**The task:** Nothing in the records should be left out; transcribe them exactly.

(Stored records)
* * * * * * * * *
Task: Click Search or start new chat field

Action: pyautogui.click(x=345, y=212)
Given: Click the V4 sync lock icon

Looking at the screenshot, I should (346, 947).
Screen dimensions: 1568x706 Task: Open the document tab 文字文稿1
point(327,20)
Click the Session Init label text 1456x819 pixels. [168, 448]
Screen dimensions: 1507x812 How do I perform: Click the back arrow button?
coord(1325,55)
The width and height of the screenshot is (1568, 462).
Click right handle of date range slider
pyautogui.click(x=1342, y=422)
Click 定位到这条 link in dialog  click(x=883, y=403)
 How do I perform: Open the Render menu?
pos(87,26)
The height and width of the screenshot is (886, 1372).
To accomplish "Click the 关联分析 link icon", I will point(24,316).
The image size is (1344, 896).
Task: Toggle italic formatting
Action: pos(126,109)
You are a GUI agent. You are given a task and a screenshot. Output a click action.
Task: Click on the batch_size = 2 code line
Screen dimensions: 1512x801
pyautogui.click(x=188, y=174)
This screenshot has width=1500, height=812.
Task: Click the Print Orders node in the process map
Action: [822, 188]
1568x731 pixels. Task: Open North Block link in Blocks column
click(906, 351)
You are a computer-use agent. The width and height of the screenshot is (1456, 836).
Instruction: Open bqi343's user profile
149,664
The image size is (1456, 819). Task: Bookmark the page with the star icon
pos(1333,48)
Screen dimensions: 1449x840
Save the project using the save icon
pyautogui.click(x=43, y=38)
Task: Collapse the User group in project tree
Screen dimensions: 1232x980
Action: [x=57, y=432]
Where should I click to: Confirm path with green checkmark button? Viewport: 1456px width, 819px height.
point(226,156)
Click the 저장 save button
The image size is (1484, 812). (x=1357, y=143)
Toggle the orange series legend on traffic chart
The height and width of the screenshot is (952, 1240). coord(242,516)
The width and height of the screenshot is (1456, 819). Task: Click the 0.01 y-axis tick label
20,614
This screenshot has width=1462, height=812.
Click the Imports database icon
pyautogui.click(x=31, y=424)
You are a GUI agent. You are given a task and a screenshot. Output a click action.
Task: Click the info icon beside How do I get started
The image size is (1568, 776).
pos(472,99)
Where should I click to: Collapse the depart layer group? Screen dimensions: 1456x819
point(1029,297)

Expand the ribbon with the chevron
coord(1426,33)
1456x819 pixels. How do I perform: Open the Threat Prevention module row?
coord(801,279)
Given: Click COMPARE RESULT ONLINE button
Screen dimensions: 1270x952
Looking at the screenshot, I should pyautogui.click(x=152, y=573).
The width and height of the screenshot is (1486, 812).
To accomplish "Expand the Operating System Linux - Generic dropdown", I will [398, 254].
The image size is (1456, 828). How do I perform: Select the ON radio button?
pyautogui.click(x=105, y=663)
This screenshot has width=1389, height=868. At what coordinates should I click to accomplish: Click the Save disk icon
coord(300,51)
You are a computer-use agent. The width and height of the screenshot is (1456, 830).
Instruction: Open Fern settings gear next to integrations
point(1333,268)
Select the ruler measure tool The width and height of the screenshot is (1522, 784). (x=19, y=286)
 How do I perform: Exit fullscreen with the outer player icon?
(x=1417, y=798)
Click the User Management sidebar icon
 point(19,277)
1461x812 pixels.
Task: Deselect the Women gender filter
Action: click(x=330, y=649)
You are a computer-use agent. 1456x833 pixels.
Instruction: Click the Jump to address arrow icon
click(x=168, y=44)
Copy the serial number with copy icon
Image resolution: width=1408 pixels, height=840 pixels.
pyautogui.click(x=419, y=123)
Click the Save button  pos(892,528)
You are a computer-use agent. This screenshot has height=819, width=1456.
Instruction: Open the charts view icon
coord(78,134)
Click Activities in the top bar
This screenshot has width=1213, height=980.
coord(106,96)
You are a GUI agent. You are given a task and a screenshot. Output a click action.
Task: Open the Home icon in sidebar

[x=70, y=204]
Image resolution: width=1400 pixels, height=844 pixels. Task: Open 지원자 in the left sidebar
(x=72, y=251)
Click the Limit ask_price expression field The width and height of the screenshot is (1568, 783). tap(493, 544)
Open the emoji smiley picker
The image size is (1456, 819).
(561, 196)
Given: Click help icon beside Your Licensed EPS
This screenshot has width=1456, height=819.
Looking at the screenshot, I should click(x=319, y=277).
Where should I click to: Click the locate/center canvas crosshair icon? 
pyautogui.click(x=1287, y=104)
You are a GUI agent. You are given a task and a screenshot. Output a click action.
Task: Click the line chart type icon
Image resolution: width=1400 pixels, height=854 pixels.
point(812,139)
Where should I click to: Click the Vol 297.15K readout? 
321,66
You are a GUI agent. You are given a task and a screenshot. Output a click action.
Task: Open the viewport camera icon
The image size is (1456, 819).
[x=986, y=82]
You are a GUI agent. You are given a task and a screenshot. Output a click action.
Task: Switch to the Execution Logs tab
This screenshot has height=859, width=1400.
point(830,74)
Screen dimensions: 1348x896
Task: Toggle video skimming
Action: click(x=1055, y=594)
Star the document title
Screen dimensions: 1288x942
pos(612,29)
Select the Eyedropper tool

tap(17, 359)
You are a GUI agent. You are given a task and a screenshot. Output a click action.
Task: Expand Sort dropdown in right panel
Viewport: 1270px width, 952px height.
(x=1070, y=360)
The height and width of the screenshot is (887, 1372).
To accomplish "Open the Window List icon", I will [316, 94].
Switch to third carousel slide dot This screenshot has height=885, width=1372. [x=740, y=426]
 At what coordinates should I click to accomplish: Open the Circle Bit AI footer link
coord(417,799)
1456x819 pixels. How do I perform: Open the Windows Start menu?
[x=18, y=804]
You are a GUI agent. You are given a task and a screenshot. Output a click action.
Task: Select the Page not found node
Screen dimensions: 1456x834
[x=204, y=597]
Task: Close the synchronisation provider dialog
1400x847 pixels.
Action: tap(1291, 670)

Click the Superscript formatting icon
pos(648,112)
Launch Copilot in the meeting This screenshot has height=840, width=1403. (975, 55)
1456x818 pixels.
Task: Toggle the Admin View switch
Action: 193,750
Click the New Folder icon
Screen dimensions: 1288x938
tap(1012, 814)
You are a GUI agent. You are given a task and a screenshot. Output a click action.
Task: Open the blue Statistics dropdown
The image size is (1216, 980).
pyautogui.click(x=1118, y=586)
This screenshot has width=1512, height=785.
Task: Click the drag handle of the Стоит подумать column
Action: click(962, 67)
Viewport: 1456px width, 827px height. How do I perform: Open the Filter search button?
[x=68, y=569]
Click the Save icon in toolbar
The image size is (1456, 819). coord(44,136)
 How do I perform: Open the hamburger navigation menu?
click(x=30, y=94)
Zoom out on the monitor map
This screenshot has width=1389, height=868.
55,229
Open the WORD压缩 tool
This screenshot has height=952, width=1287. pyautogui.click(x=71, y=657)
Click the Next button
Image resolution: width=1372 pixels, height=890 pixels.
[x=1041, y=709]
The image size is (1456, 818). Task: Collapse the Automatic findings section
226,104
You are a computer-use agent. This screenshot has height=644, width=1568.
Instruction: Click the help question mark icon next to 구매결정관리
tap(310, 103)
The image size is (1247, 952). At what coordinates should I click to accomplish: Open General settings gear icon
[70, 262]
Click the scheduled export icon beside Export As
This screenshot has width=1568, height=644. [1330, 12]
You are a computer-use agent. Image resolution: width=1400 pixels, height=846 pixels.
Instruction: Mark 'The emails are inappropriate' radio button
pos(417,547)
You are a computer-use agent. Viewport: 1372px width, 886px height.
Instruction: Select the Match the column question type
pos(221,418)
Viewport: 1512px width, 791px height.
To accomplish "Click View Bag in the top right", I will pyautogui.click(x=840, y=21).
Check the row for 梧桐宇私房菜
* * * * * * * * *
**Your solution:**
Task: Click Search or start new chat field

Action: pyautogui.click(x=345, y=212)
Given: Click the V4 sync lock icon

Looking at the screenshot, I should (346, 947).
Screen dimensions: 1568x706 Task: Open the document tab 文字文稿1
point(327,20)
Click the Session Init label text 1456x819 pixels. [168, 448]
Screen dimensions: 1507x812 How do I perform: Click the back arrow button?
coord(1325,55)
The width and height of the screenshot is (1568, 462).
Click right handle of date range slider
pyautogui.click(x=1342, y=422)
Click 定位到这条 link in dialog  click(x=883, y=403)
 How do I perform: Open the Render menu?
pos(87,26)
The height and width of the screenshot is (886, 1372).
To accomplish "Click the 关联分析 link icon", I will point(24,316).
The image size is (1344, 896).
Task: Toggle italic formatting
Action: pos(126,109)
You are a GUI agent. You are given a task and a screenshot. Output a click action.
Task: Click on the batch_size = 2 code line
Screen dimensions: 1512x801
pyautogui.click(x=188, y=174)
This screenshot has width=1500, height=812.
Task: Click the Print Orders node in the process map
Action: [822, 188]
1568x731 pixels. Task: Open North Block link in Blocks column
click(906, 351)
You are a computer-use agent. The width and height of the screenshot is (1456, 836).
Instruction: Open bqi343's user profile
149,664
The image size is (1456, 819). Task: Bookmark the page with the star icon
pos(1333,48)
Screen dimensions: 1449x840
Save the project using the save icon
pyautogui.click(x=43, y=38)
Task: Collapse the User group in project tree
Screen dimensions: 1232x980
Action: [x=57, y=432]
Where should I click to: Confirm path with green checkmark button? Viewport: 1456px width, 819px height.
point(226,156)
Click the 저장 save button
The image size is (1484, 812). (x=1357, y=143)
Toggle the orange series legend on traffic chart
The height and width of the screenshot is (952, 1240). coord(242,516)
The width and height of the screenshot is (1456, 819). Task: Click the 0.01 y-axis tick label
20,614
This screenshot has width=1462, height=812.
Click the Imports database icon
pyautogui.click(x=31, y=424)
You are a GUI agent. You are given a task and a screenshot. Output a click action.
Task: Click the info icon beside How do I get started
The image size is (1568, 776).
pos(472,99)
Where should I click to: Collapse the depart layer group? Screen dimensions: 1456x819
point(1029,297)

Expand the ribbon with the chevron
coord(1426,33)
1456x819 pixels. How do I perform: Open the Threat Prevention module row?
coord(801,279)
Given: Click COMPARE RESULT ONLINE button
Screen dimensions: 1270x952
Looking at the screenshot, I should pyautogui.click(x=152, y=573).
The width and height of the screenshot is (1486, 812).
To accomplish "Expand the Operating System Linux - Generic dropdown", I will [398, 254].
The image size is (1456, 828). How do I perform: Select the ON radio button?
pyautogui.click(x=105, y=663)
This screenshot has width=1389, height=868. At what coordinates should I click to accomplish: Click the Save disk icon
coord(300,51)
You are a computer-use agent. The width and height of the screenshot is (1456, 830).
Instruction: Open Fern settings gear next to integrations
point(1333,268)
Select the ruler measure tool The width and height of the screenshot is (1522, 784). (x=19, y=286)
 How do I perform: Exit fullscreen with the outer player icon?
(x=1417, y=798)
Click the User Management sidebar icon
 point(19,277)
1461x812 pixels.
Task: Deselect the Women gender filter
Action: click(x=330, y=649)
You are a computer-use agent. 1456x833 pixels.
Instruction: Click the Jump to address arrow icon
click(x=168, y=44)
Copy the serial number with copy icon
Image resolution: width=1408 pixels, height=840 pixels.
pyautogui.click(x=419, y=123)
Click the Save button  pos(892,528)
You are a computer-use agent. This screenshot has height=819, width=1456.
Instruction: Open the charts view icon
coord(78,134)
Click Activities in the top bar
This screenshot has width=1213, height=980.
coord(106,96)
You are a GUI agent. You are given a task and a screenshot. Output a click action.
Task: Open the Home icon in sidebar

[x=70, y=204]
Image resolution: width=1400 pixels, height=844 pixels. Task: Open 지원자 in the left sidebar
(x=72, y=251)
Click the Limit ask_price expression field The width and height of the screenshot is (1568, 783). tap(493, 544)
Open the emoji smiley picker
The image size is (1456, 819).
(561, 196)
Given: Click help icon beside Your Licensed EPS
This screenshot has width=1456, height=819.
Looking at the screenshot, I should click(x=319, y=277).
Where should I click to: Click the locate/center canvas crosshair icon? 
pyautogui.click(x=1287, y=104)
You are a GUI agent. You are given a task and a screenshot. Output a click action.
Task: Click the line chart type icon
Image resolution: width=1400 pixels, height=854 pixels.
point(812,139)
Where should I click to: Click the Vol 297.15K readout? 
321,66
You are a GUI agent. You are given a task and a screenshot. Output a click action.
Task: Open the viewport camera icon
The image size is (1456, 819).
[x=986, y=82]
You are a GUI agent. You are given a task and a screenshot. Output a click action.
Task: Switch to the Execution Logs tab
This screenshot has height=859, width=1400.
point(830,74)
Screen dimensions: 1348x896
Task: Toggle video skimming
Action: click(x=1055, y=594)
Star the document title
Screen dimensions: 1288x942
pos(612,29)
Select the Eyedropper tool

tap(17, 359)
You are a GUI agent. You are given a task and a screenshot. Output a click action.
Task: Expand Sort dropdown in right panel
Viewport: 1270px width, 952px height.
(x=1070, y=360)
The height and width of the screenshot is (887, 1372).
To accomplish "Open the Window List icon", I will [316, 94].
Switch to third carousel slide dot This screenshot has height=885, width=1372. [x=740, y=426]
 At what coordinates should I click to accomplish: Open the Circle Bit AI footer link
coord(417,799)
1456x819 pixels. How do I perform: Open the Windows Start menu?
[x=18, y=804]
You are a GUI agent. You are given a task and a screenshot. Output a click action.
Task: Select the Page not found node
Screen dimensions: 1456x834
[x=204, y=597]
Task: Close the synchronisation provider dialog
1400x847 pixels.
Action: tap(1291, 670)

Click the Superscript formatting icon
pos(648,112)
Launch Copilot in the meeting This screenshot has height=840, width=1403. (975, 55)
1456x818 pixels.
Task: Toggle the Admin View switch
Action: 193,750
Click the New Folder icon
Screen dimensions: 1288x938
tap(1012, 814)
You are a GUI agent. You are given a task and a screenshot. Output a click action.
Task: Open the blue Statistics dropdown
The image size is (1216, 980).
pyautogui.click(x=1118, y=586)
This screenshot has width=1512, height=785.
Task: Click the drag handle of the Стоит подумать column
Action: click(962, 67)
Viewport: 1456px width, 827px height. How do I perform: Open the Filter search button?
[x=68, y=569]
Click the Save icon in toolbar
The image size is (1456, 819). coord(44,136)
 How do I perform: Open the hamburger navigation menu?
click(x=30, y=94)
Zoom out on the monitor map
This screenshot has width=1389, height=868.
55,229
Open the WORD压缩 tool
This screenshot has height=952, width=1287. pyautogui.click(x=71, y=657)
Click the Next button
Image resolution: width=1372 pixels, height=890 pixels.
[x=1041, y=709]
The image size is (1456, 818). Task: Collapse the Automatic findings section
226,104
You are a computer-use agent. This screenshot has height=644, width=1568.
Instruction: Click the help question mark icon next to 구매결정관리
tap(310, 103)
The image size is (1247, 952). At what coordinates should I click to accomplish: Open General settings gear icon
[70, 262]
Click the scheduled export icon beside Export As
This screenshot has width=1568, height=644. [1330, 12]
You are a computer-use agent. Image resolution: width=1400 pixels, height=846 pixels.
Instruction: Mark 'The emails are inappropriate' radio button
pos(417,547)
You are a computer-use agent. Viewport: 1372px width, 886px height.
Instruction: Select the Match the column question type
pos(221,418)
Viewport: 1512px width, 791px height.
To accomplish "Click View Bag in the top right", I will pyautogui.click(x=840, y=21).
Check the row for 梧桐宇私房菜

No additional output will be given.